What needs to be done = Please copy every line below that contains the string "agent".

Task inputs =
────────────────────────────────────────
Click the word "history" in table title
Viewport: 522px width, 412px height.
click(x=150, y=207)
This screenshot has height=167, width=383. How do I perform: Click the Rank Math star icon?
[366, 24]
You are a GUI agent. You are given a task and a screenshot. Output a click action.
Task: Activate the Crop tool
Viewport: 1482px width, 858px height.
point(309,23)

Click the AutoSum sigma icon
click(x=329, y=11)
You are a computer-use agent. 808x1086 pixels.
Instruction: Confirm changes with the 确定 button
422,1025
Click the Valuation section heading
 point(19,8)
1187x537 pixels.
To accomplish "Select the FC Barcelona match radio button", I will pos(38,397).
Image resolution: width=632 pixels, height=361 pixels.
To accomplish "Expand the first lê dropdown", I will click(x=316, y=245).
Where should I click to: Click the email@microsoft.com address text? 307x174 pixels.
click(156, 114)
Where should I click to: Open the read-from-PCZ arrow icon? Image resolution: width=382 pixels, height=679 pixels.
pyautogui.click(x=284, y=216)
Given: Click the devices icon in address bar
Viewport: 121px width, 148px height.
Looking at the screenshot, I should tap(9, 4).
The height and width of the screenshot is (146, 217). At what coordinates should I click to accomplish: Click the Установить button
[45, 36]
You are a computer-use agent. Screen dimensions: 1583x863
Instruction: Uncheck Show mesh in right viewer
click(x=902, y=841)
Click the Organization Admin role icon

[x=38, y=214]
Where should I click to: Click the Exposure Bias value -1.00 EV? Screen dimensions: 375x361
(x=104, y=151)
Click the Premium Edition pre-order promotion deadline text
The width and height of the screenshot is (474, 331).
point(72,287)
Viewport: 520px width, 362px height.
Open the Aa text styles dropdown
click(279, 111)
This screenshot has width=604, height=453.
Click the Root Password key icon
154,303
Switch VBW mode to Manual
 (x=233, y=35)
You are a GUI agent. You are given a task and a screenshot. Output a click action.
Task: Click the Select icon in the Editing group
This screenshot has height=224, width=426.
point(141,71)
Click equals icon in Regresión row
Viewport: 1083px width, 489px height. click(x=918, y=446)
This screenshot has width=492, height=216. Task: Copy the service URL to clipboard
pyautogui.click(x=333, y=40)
────────────────────────────────────────
Solution to this problem =
You are a GUI agent. You are given a task and a screenshot. Output a click action.
You are a computer-use agent. 808x1086 pixels.
You are a computer-use agent. Screen dimensions: 1583x863
You are a GUI agent. You are given a task and a screenshot. Output a click action.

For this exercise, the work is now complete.